◆ **DATA TO PROCESS**:

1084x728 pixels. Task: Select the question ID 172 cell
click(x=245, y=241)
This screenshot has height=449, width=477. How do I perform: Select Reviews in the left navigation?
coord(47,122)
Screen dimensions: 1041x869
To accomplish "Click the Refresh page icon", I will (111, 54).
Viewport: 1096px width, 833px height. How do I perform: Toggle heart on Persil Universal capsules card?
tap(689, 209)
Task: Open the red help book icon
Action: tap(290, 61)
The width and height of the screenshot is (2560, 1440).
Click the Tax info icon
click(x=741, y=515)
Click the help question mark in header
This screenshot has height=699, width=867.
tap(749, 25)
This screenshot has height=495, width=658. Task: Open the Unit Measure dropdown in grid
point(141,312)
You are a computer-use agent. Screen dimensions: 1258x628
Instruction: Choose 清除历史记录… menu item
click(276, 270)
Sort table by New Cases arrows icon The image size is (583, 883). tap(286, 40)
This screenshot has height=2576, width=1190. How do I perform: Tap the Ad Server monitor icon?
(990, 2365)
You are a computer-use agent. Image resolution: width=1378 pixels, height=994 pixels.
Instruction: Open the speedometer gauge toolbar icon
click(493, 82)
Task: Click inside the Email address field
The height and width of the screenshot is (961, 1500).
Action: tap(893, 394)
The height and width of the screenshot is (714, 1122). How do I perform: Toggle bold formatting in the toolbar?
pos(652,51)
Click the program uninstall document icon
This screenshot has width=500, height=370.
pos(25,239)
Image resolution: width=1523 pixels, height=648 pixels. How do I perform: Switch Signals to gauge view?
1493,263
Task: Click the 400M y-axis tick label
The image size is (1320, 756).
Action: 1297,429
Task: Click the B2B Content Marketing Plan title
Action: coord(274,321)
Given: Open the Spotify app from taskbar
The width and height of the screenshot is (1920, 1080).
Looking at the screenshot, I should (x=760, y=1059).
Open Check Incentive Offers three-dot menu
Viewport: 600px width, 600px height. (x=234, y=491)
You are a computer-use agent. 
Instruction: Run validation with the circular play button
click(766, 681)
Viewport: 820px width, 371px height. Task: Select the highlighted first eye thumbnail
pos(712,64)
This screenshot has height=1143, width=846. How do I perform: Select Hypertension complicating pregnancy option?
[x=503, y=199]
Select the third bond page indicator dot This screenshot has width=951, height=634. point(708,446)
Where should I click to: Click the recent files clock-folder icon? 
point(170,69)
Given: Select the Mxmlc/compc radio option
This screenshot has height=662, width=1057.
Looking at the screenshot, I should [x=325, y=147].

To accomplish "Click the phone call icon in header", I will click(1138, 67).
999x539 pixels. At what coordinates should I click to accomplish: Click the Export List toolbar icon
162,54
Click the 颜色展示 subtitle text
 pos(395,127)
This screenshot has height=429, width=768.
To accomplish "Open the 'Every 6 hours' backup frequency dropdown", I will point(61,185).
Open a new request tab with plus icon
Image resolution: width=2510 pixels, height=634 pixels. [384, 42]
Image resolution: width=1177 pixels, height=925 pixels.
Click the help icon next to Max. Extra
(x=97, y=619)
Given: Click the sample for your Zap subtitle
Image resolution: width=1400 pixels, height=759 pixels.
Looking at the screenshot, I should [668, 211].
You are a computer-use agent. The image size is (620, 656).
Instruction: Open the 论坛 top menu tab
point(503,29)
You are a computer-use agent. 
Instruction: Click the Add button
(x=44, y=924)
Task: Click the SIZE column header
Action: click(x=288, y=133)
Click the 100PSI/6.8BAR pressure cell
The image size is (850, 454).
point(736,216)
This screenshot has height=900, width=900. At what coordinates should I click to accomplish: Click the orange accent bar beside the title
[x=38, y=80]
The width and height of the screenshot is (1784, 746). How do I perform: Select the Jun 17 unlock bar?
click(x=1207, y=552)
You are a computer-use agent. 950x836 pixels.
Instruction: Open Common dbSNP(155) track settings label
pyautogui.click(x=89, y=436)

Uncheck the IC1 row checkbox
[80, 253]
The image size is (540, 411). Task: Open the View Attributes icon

◆ **WHAT YOU WILL DO**:
The expected result is a copy of each line in the records where "agent" appears.

◆ **ANSWER TO THE PROBLEM**:
You are a computer-use agent. Screen dimensions: 1258x628
You are a computer-use agent. Image resolution: width=1378 pixels, height=994 pixels.
You are a computer-use agent. 
You are a computer-use agent. The image size is (620, 656).
You are a computer-use agent. 
You are a computer-use agent. 950x836 pixels.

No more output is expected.